境内入口付近に建つ多宝塔は、室町時代後期の天文3年(1534年)の建立。方三間の杮葺、初層方形、上層円形平面の二重塔婆である。塔本体の高さは13.8メートルで、相輪の高さは4メートルになる。心柱の墨書には「天文三甲午八月晦日、大檀那阿保弾正全隆」として、天文3年に阿保全隆から寄進された旨が記されている。建立時期が明確であり、当地付近を拠点とした阿保氏(安保氏)との関連を示す遺構になる。
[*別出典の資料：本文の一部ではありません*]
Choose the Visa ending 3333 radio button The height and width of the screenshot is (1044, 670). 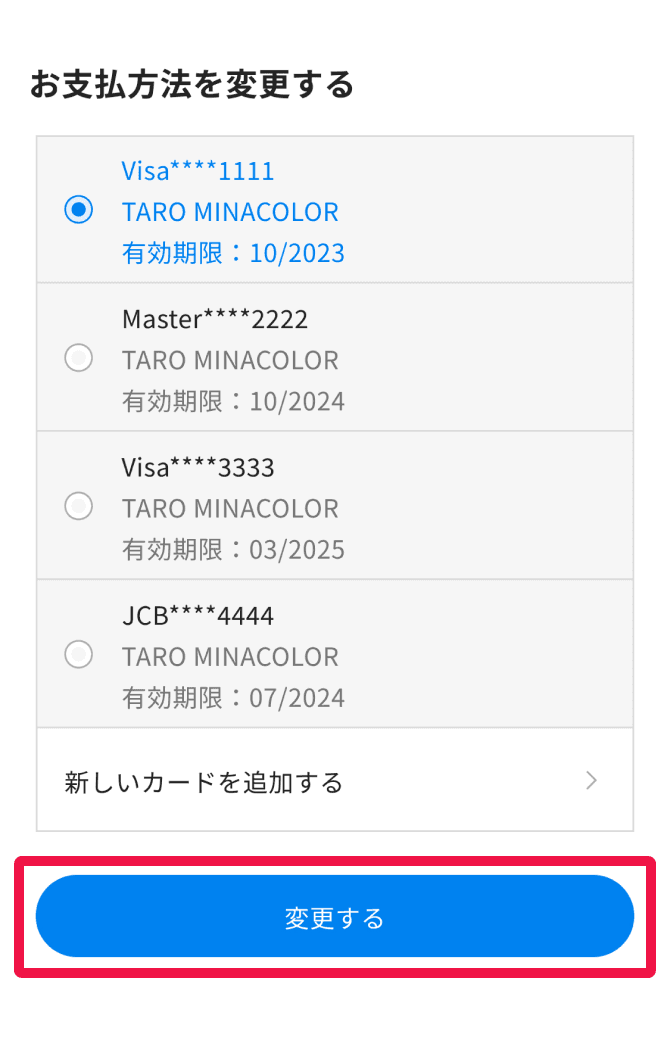tap(78, 506)

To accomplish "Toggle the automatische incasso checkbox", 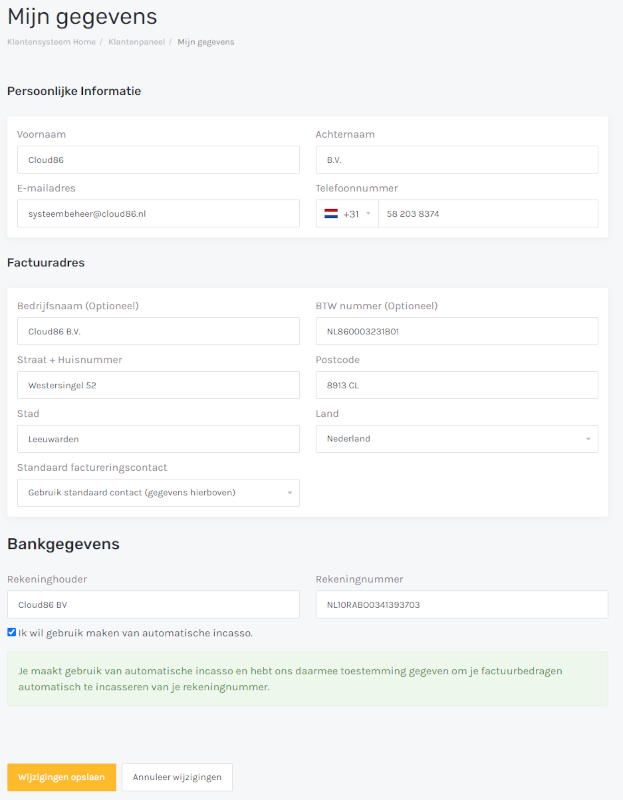I will coord(12,632).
この多宝塔は国の重要文化財に指定されている。
祭事
金鑚神社で年間に行われる主な祭事は次の通り。
福迎祭(1月3日)
筒粥神事(1月15日)
例祭(4月15日)
水口祭(5月辰日)
元森神社例祭(秋尽祭)(10月19日)
旧社地と伝える元森神社から御室山をほめる「山ぼめの神事」で、「カナサナのお山はよいお山、アラ美しい山、アラ木の生い茂る山」と3回唱え、柏手を打って遥拝を行う。
火金鑚祭(11月23日) - 懸税神事を行う。
以上のほか、大國魂神社の例大祭(くらやみ祭)には当社も参加している。
文化財
重要文化財(国指定)
多宝塔 - 室町時代後期、天文3年(1534年)の造営。三間多宝塔、こけら葺。明治45年(1912年)2月8日指定。
特別天然記念物(国指定)
御岳の鏡岩 - 昭和15年8月30日に国の天然記念物に指定、昭和31年7月19日に国の特別天然記念物に指定。
現地情報
所在地
埼玉県児玉郡神川町字二ノ宮750
交通アクセス
本庄駅(JR東日本高崎線)または丹荘駅(JR東日本八高線)から、朝日バスで「新宿」バス停下車
下車後、「新宿」交差点から国道462号を東へ徒歩約20分。